Stored data
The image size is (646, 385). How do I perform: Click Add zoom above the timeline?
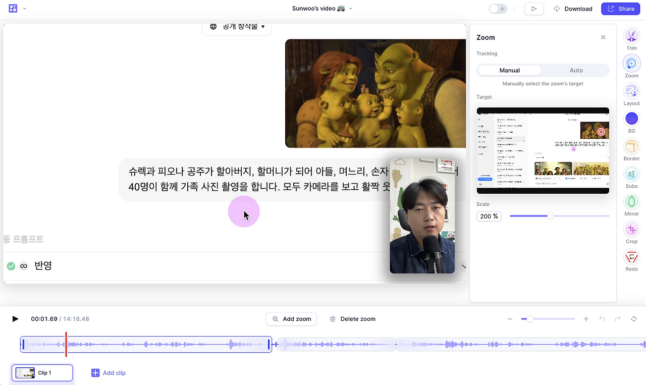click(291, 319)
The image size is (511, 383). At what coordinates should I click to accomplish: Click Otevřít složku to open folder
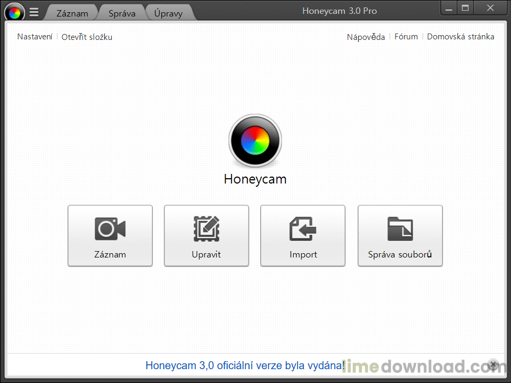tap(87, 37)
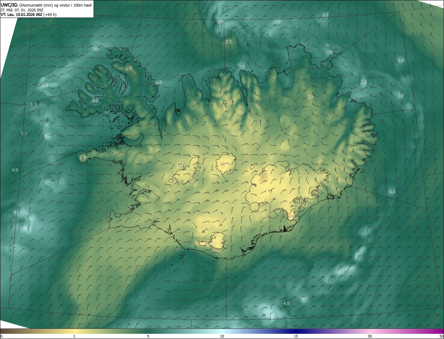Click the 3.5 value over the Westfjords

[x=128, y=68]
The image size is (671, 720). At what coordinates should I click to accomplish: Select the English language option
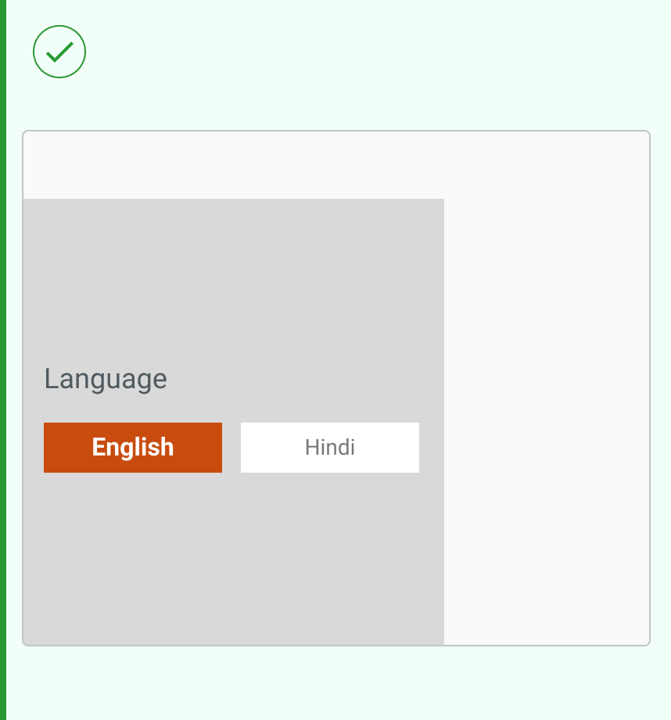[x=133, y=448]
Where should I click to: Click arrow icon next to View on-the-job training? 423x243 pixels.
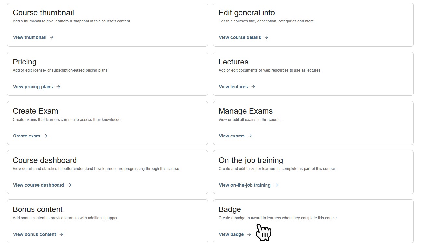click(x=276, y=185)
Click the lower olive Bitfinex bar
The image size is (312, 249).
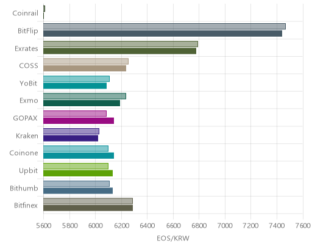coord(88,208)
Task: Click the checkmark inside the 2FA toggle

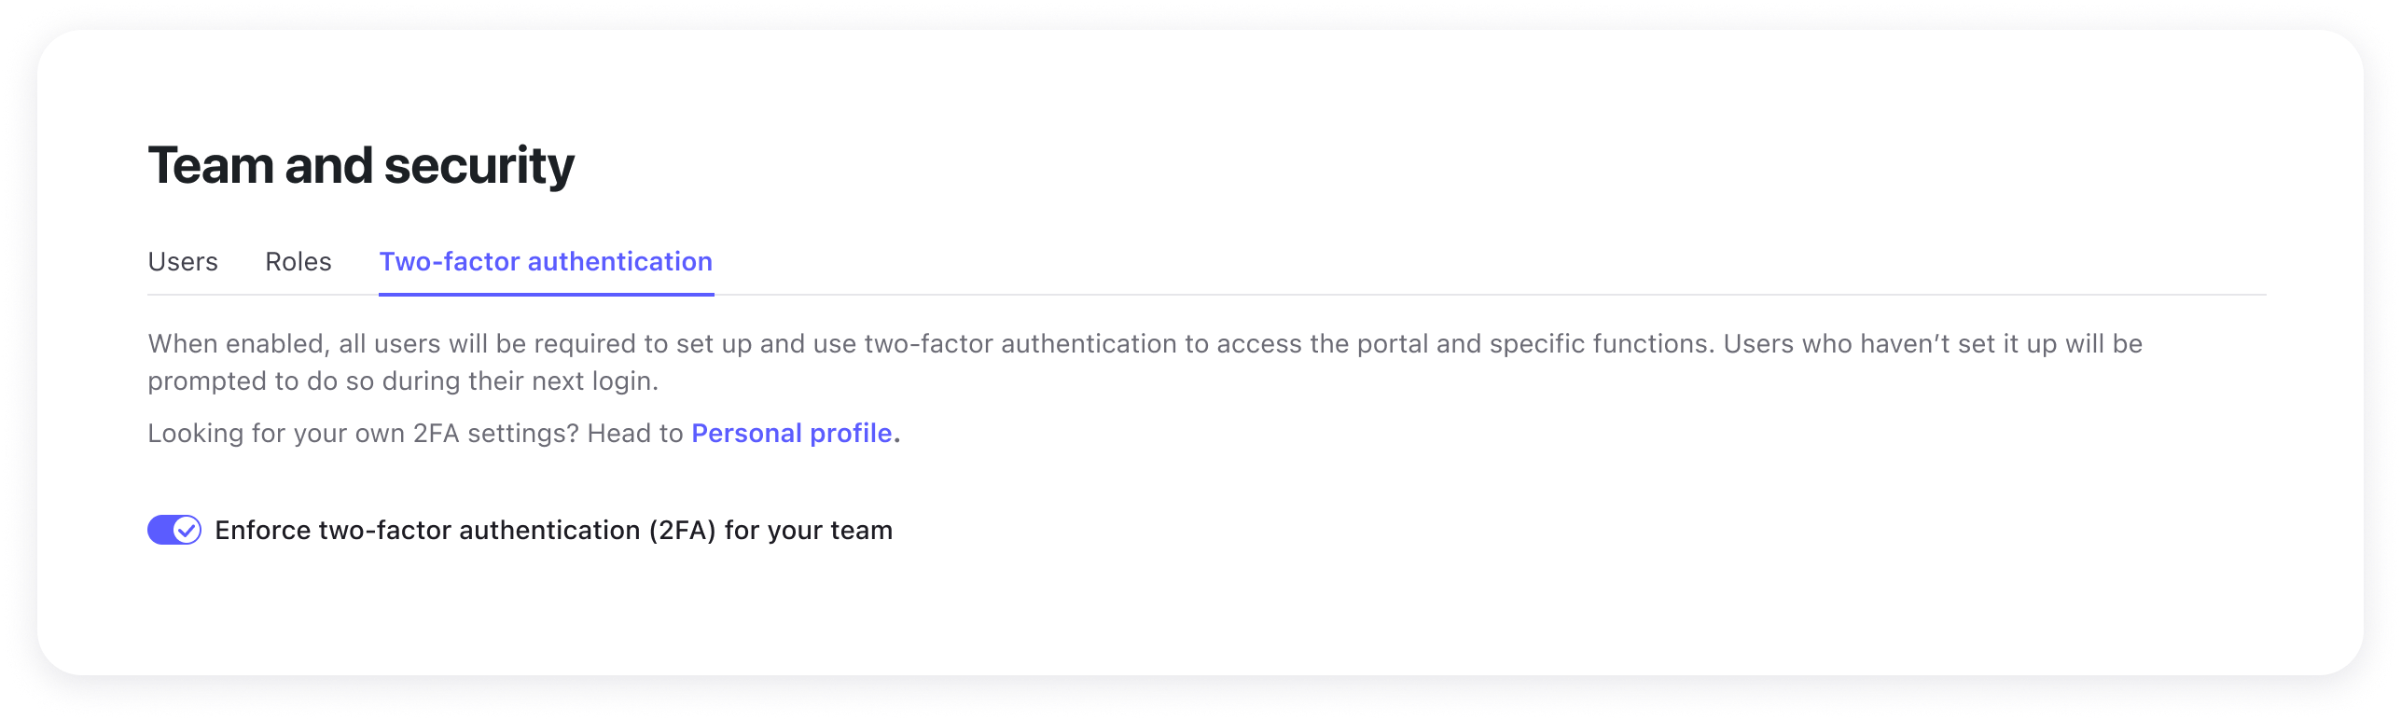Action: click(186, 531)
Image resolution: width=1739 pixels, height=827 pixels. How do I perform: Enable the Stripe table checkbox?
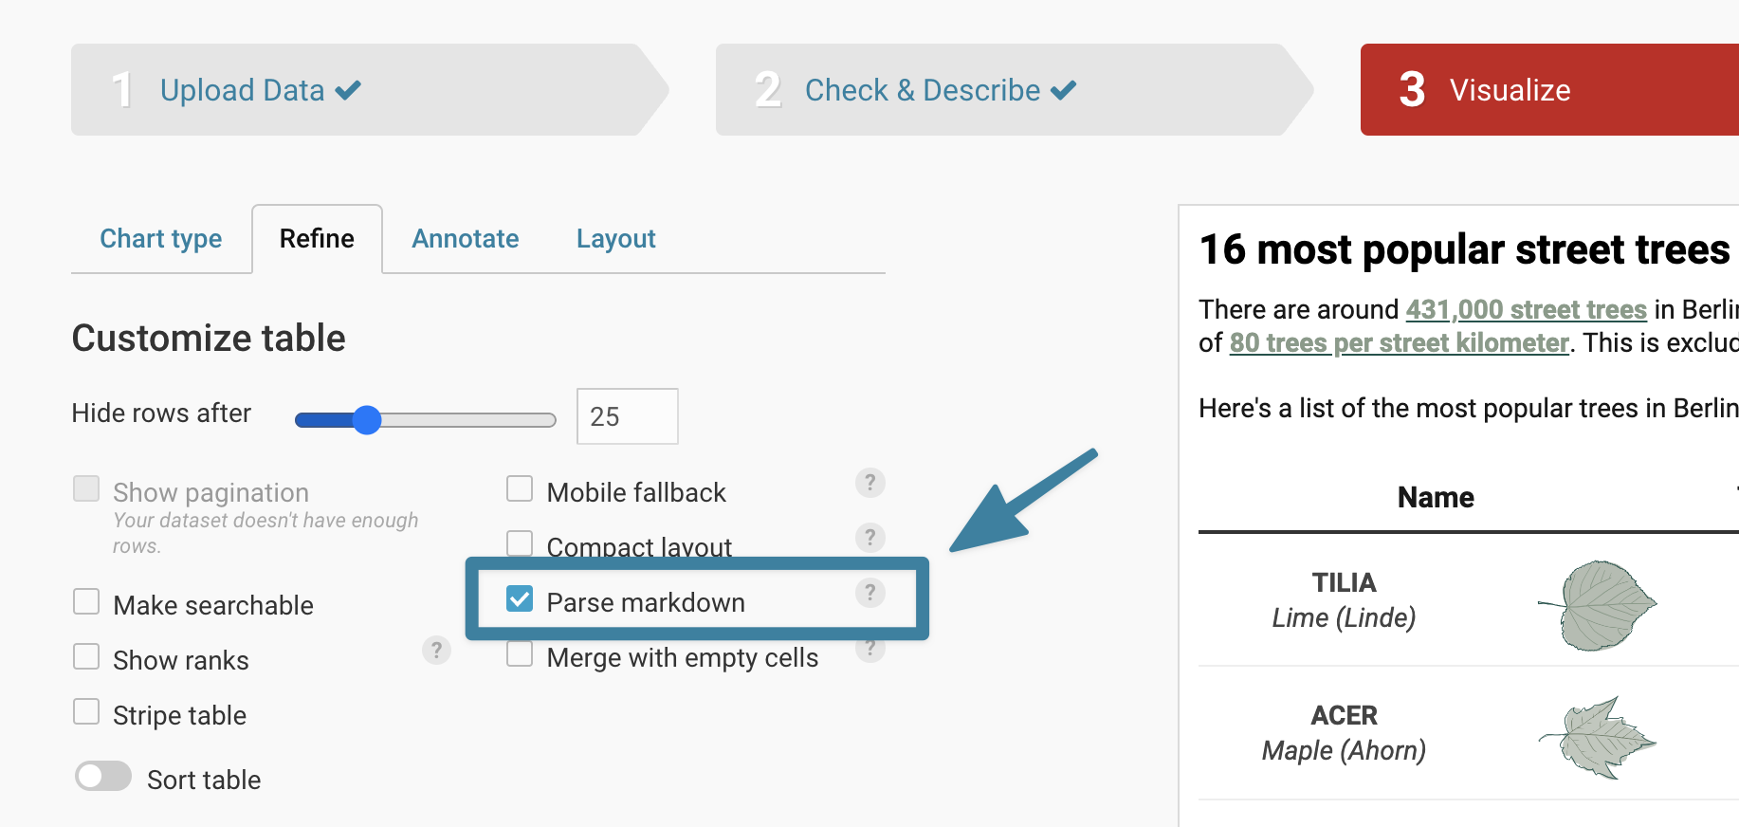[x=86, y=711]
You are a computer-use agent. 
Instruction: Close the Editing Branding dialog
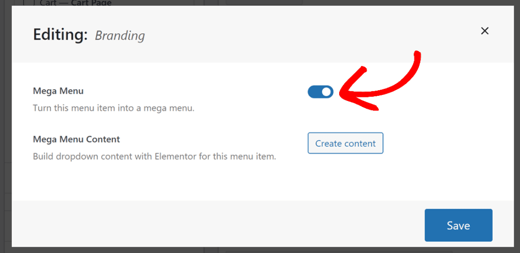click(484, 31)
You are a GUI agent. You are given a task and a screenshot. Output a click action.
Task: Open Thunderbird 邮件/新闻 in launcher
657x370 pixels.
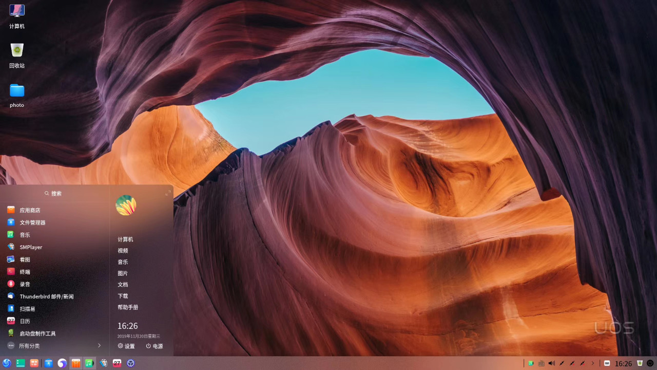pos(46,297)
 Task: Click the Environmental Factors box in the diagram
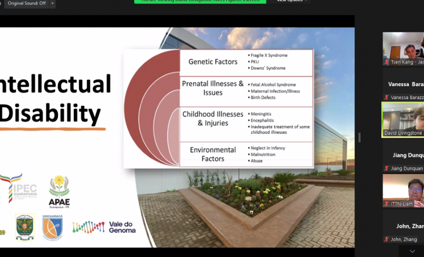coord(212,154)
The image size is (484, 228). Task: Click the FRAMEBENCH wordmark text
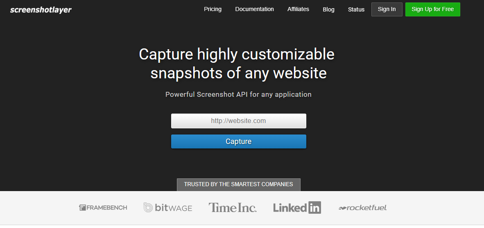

- [ACTION ITEM]
With pictures left out, repeat exactly the lines from the line bearing "The image size is (312, 249)." through the final line of the records above.

- [FINISHED TASK]
The image size is (312, 249).
coord(88,208)
Task: Click the checkmark inside the 2FA toggle

Action: click(186, 531)
Image resolution: width=1739 pixels, height=827 pixels. How do I perform: Enable the Stripe table checkbox?
[x=86, y=711]
You are a computer-use agent. 
Instruction: Close the Editing Branding dialog
click(484, 31)
You are a GUI agent. You are given a task and a screenshot. Output a click action.
Task: Open Thunderbird 邮件/新闻 in launcher
657x370 pixels.
pos(46,297)
 Task: Click the Environmental Factors box in the diagram
coord(212,154)
The image size is (484, 228). Task: Click the FRAMEBENCH wordmark text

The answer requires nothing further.